TASK GOAL. In the listing below, reproduce the stretch from the line containing "The image size is (723, 1568)." through the line containing "I will pos(630,50).", renaming "Inspiration" to "Discover" and leaving everything else unchanged. Give only those lines.

Data items.
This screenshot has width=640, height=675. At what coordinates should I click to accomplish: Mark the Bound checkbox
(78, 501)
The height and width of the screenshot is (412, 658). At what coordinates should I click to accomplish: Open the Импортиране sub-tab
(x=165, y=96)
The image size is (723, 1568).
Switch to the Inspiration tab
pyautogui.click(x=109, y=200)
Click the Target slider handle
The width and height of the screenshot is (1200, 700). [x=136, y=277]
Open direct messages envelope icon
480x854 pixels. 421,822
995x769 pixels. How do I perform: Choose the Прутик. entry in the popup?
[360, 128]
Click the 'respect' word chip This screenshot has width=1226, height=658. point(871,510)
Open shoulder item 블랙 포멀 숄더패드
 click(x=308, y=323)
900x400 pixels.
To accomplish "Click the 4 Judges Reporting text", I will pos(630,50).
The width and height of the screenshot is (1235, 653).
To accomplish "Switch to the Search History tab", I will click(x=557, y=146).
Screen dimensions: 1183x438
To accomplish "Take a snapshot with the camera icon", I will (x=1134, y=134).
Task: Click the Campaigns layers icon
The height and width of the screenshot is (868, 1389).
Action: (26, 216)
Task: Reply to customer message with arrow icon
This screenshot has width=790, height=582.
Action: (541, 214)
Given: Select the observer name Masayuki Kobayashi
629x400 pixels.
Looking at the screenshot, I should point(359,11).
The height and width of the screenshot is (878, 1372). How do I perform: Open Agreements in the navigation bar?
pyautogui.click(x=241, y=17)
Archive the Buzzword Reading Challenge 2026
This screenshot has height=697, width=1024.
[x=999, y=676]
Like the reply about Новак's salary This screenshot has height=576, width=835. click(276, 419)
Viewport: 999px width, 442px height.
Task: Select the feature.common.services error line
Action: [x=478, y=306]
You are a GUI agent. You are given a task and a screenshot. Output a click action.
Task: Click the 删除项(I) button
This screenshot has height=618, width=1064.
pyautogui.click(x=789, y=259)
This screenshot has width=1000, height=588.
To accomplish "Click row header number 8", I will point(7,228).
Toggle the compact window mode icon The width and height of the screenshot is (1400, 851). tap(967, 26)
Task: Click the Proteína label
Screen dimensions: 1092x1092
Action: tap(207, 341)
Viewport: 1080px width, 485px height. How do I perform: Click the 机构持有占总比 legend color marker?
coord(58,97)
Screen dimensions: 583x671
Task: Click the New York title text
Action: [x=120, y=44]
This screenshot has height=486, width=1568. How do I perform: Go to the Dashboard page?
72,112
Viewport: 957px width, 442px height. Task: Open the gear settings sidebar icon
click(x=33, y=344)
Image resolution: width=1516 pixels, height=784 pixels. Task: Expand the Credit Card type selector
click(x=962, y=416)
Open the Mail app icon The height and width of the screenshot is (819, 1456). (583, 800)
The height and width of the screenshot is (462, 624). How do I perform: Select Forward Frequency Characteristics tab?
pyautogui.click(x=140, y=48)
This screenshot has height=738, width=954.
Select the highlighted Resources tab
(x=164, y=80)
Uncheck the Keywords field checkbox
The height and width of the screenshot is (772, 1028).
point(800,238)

EXERCISE RESULT.
The image size is (723, 1568).
Switch to the Discover tab
pyautogui.click(x=109, y=200)
Click the Target slider handle
The width and height of the screenshot is (1200, 700). [x=136, y=277]
Open direct messages envelope icon
480x854 pixels. 421,822
995x769 pixels. How do I perform: Choose the Прутик. entry in the popup?
[360, 128]
Click the 'respect' word chip This screenshot has width=1226, height=658. point(871,510)
Open shoulder item 블랙 포멀 숄더패드
 click(x=308, y=323)
900x400 pixels.
To accomplish "Click the 4 Judges Reporting text", I will pos(630,50).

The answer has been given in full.